The Max Planck Institute for Gravitational Physics (Albert Einstein Institute/AEI) in Hannover played a leading role in the development and construction of the scientific instrumentation for LISA Pathfinder. Joint scientific leadership is held by Prof. Karsten Danzmann and Prof. Stefano Vitale from the University of Trento, Italy.

LISA Pathfinder is funded by the Federal Ministry for Economic Affairs and Energy based on a resolution of the German Bundestag.

Background information after the page break

The highly sensitive measurement system of LISA Pathfinder

Two identical cube-shaped test masses weighing about two kilograms each will be free-floating in their own vacuum canisters for the duration of the mission. They will be almost free of all internal and external disturbances and will thus allow the demonstration of the precise measurement of free-falling masses in space. A special gold-platinum alloy has been used for the masses to eliminate any influence from magnetic forces. Using ultraviolet radiation, a contact-free discharge system prevents electrostatic charge build-up on the test masses. The caging and grabbing mechanism – responsible for protecting the test masses from intense vibrations during launch, releasing them in a highly controlled setting, and capturing them as necessary – is a particular challenge in this context. A laser interferometer will measure the position and orientation of the two test masses relative to the spacecraft and to each other with a precision of approximately 10 picometers (one hundred millionth of a millimetre). In addition, there are less precise capacitive inertial sensors that also help determine their positions. The positional data is used by a Drag-Free Attitude Control System (DFACS) to control the spacecraft and ensure it always remains centred on one test mass. The actual position of the satellite is controlled through cold gas micronewton thrusters, which have the capability of delivering propulsion in extremely fine and uniform amounts. The thrust generated is in the micronewton range – this equates to the weight of a grain of sand on Earth.

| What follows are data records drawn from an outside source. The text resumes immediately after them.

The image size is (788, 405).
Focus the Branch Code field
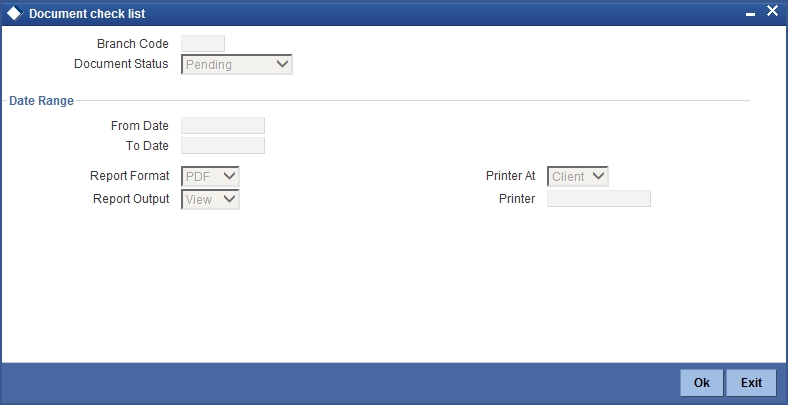[x=203, y=44]
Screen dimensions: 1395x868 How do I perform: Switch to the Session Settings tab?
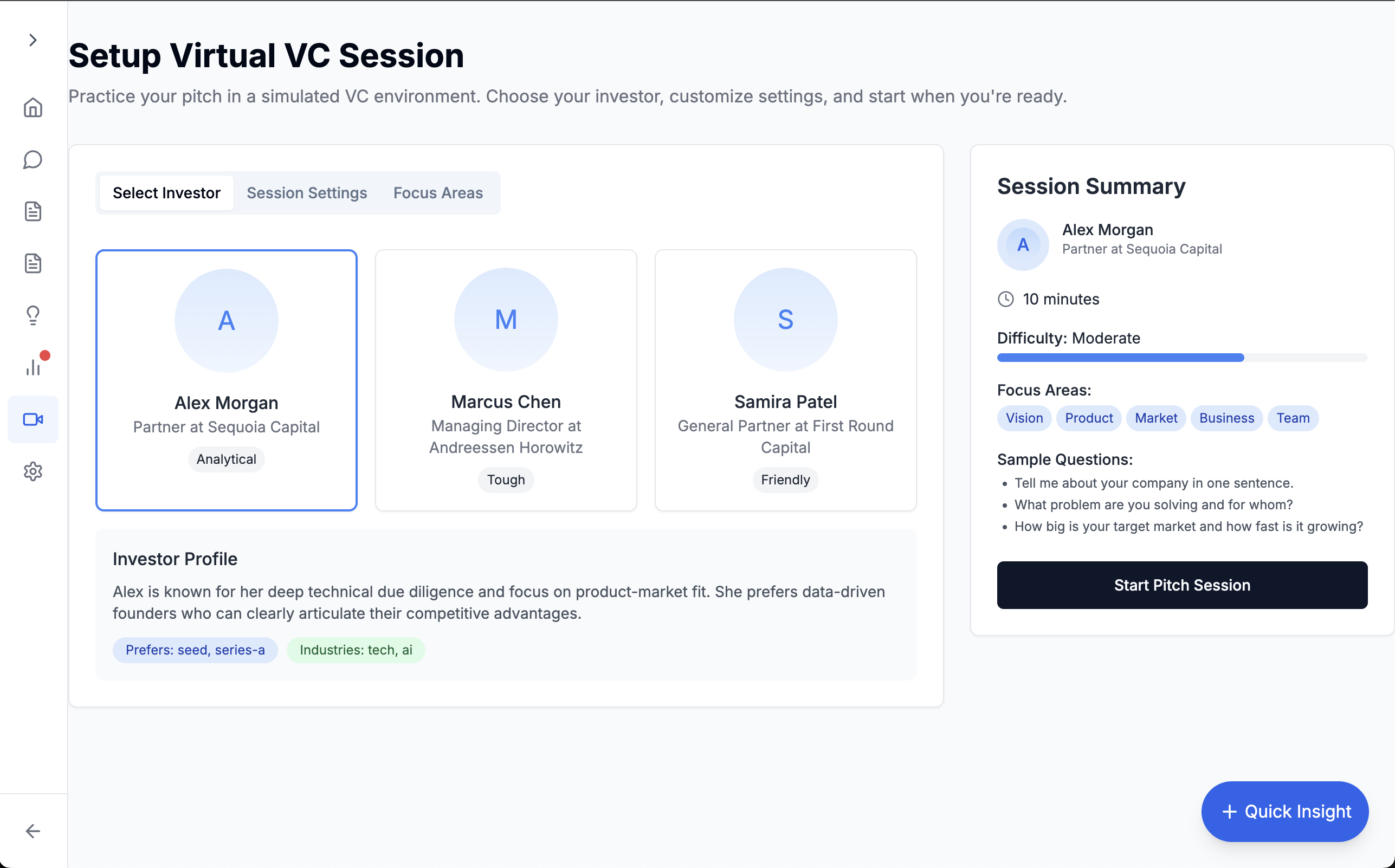[x=307, y=192]
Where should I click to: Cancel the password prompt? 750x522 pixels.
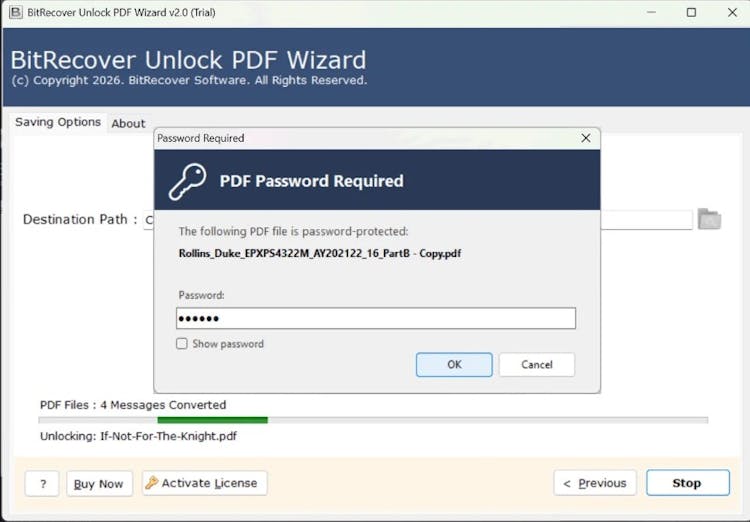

Paving the way for new astronomy

LISA Pathfinder paves the way for eLISA, a large space observatory for the direct observation of one of the most elusive astronomical phenomena – gravitational waves. These tiny distortions of space-time were predicted by Albert Einstein and their observation requires an extremely sensitive and highly precise measurement technology. Space observatories like eLISA will measure gravitational waves in the millihertz range. They will complement ground-based detectors such as GEO600, aLIGO, and Virgo, which observe at higher frequencies in the audio range. Gravitational wave observatories will probe unknown domains – the “dark side of the universe” – in concert with other astronomical methods. One example is the formation, growth and merger of massive black holes. It will also be possible to further test Einstein’s Theory of General Relativity and search for unknown physics.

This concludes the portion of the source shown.